L’ARBRE QUI CACHAIT LA FORÊT

©Paul Perret-gentil / La Salamandre

Contexte

Situé aux portes de Morges, le Bois de Ballens est actuellement menacé par un vaste projet d’exploitation de gravière. Ce site, bien que considéré par certain·es comme ayant une faible valeur écologique, abrite une biodiversité riche et essentielle, servant notamment de corridor écologique entre le Jura et le Plateau. Ce conflit local est le reflet des tensions contemporaines entre bétonisation et protection du vivant.

Thématique et enjeux

L’enjeu est de dépasser la polarisation du débat public pour créer un espace de réflexion constructif et sensible sur l’aménagement de notre territoire.

Activités principales

Au cœur du projet, un documentaire contemplatif de 52 minutes suit le jeune photographe et vidéaste animalier Antoine Lavorel. À travers ses affûts et ses rencontres (scientifiques, habitants, décideurs), le film révèle la faune et la flore invisibles du Bois de Ballens.

Ce récit est accompagné d’une stratégie de diffusion ambitieuse incluant des projections-débats, une diffusion TV locale et régionale, ainsi qu’une campagne digitale en partenariat avec le média KAPAW.

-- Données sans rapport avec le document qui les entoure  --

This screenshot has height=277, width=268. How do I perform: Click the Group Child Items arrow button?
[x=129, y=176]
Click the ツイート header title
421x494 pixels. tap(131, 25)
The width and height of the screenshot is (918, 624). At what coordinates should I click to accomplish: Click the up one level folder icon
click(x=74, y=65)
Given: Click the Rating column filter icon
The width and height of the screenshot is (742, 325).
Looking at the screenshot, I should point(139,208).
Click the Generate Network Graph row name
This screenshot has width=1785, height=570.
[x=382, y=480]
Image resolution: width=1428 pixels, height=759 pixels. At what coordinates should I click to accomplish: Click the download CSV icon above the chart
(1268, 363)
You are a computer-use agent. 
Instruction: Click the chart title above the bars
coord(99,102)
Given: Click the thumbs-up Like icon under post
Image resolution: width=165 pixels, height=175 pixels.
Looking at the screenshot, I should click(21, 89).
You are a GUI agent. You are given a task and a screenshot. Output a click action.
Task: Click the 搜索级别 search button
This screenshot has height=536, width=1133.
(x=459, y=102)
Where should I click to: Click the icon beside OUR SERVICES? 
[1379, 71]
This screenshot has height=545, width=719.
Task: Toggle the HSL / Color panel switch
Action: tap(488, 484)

©Paul Perret-gentil / La Salamandre

Objectifs

Notre ambition est triple : rendre l’invisible visible en révélant la richesse biologique du site, créer un attachement émotionnel auprès d’un public « indécis » (25-50 ans), et susciter une mobilisation citoyenne éclairée. En s’appuyant sur des protocoles de psychologie sociale, nous cherchons à transformer l’émerveillement en une réflexion concrète sur nos modes de vie et nos choix de société.

Développements à venir

Le projet se déploie sur deux ans (2026-2028), calqué sur le cycle des saisons pour documenter la fragilité et la résilience du site. Les prochaines étapes incluent la finalisation du tournage, la post-production et la mise en place d’une évaluation d’impact scientifique rigoureuse pour mesurer l’efficacité de ce levier narratif en faveur de la protection de la biodiversité.